WRITTEN REQUEST - Write out the lines below again, changing "trolley" to "cart" wherever it appears and leaving everything else as it is.

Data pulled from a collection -
** Start **
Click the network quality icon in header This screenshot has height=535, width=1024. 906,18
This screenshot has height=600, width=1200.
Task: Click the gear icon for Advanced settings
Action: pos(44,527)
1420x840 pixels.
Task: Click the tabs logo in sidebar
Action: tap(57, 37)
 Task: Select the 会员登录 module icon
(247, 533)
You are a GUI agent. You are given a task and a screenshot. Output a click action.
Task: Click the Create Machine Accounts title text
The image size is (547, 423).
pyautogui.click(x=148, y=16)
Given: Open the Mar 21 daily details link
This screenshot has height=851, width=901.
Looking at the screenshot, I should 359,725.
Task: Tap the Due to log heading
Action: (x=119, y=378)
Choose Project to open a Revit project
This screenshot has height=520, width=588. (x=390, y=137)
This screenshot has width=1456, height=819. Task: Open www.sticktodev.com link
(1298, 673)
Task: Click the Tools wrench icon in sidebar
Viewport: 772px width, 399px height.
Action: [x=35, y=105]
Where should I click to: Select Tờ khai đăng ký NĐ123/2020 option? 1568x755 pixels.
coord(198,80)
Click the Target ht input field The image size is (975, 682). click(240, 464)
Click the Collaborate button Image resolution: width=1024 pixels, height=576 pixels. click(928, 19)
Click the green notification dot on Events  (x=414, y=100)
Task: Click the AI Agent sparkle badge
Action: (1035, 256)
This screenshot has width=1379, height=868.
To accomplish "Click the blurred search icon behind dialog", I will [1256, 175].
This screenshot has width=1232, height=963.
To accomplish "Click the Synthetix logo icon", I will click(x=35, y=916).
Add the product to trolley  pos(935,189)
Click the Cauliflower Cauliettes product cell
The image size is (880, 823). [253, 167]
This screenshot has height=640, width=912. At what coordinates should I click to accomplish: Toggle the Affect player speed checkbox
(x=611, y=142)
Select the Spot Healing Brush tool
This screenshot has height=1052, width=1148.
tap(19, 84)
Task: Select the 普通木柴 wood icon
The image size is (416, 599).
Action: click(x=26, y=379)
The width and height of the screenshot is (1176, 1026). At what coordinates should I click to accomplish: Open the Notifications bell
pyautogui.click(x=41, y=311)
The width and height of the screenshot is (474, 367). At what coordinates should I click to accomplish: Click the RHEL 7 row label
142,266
** End **
RESULT FOR THIS TASK -
Click the network quality icon in header This screenshot has height=535, width=1024. 906,18
This screenshot has height=600, width=1200.
Task: Click the gear icon for Advanced settings
Action: pos(44,527)
1420x840 pixels.
Task: Click the tabs logo in sidebar
Action: tap(57, 37)
 Task: Select the 会员登录 module icon
(247, 533)
You are a GUI agent. You are given a task and a screenshot. Output a click action.
Task: Click the Create Machine Accounts title text
The image size is (547, 423).
pyautogui.click(x=148, y=16)
Given: Open the Mar 21 daily details link
This screenshot has height=851, width=901.
Looking at the screenshot, I should 359,725.
Task: Tap the Due to log heading
Action: (x=119, y=378)
Choose Project to open a Revit project
This screenshot has height=520, width=588. (x=390, y=137)
This screenshot has width=1456, height=819. Task: Open www.sticktodev.com link
(1298, 673)
Task: Click the Tools wrench icon in sidebar
Viewport: 772px width, 399px height.
Action: [x=35, y=105]
Where should I click to: Select Tờ khai đăng ký NĐ123/2020 option? 1568x755 pixels.
coord(198,80)
Click the Target ht input field The image size is (975, 682). click(240, 464)
Click the Collaborate button Image resolution: width=1024 pixels, height=576 pixels. click(928, 19)
Click the green notification dot on Events  (x=414, y=100)
Task: Click the AI Agent sparkle badge
Action: (1035, 256)
This screenshot has width=1379, height=868.
To accomplish "Click the blurred search icon behind dialog", I will [1256, 175].
This screenshot has width=1232, height=963.
To accomplish "Click the Synthetix logo icon", I will click(x=35, y=916).
Add the product to cart  pos(935,189)
Click the Cauliflower Cauliettes product cell
The image size is (880, 823). [253, 167]
This screenshot has height=640, width=912. At what coordinates should I click to accomplish: Toggle the Affect player speed checkbox
(x=611, y=142)
Select the Spot Healing Brush tool
This screenshot has height=1052, width=1148.
tap(19, 84)
Task: Select the 普通木柴 wood icon
The image size is (416, 599).
Action: click(x=26, y=379)
The width and height of the screenshot is (1176, 1026). At what coordinates should I click to accomplish: Open the Notifications bell
pyautogui.click(x=41, y=311)
The width and height of the screenshot is (474, 367). At what coordinates should I click to accomplish: Click the RHEL 7 row label
142,266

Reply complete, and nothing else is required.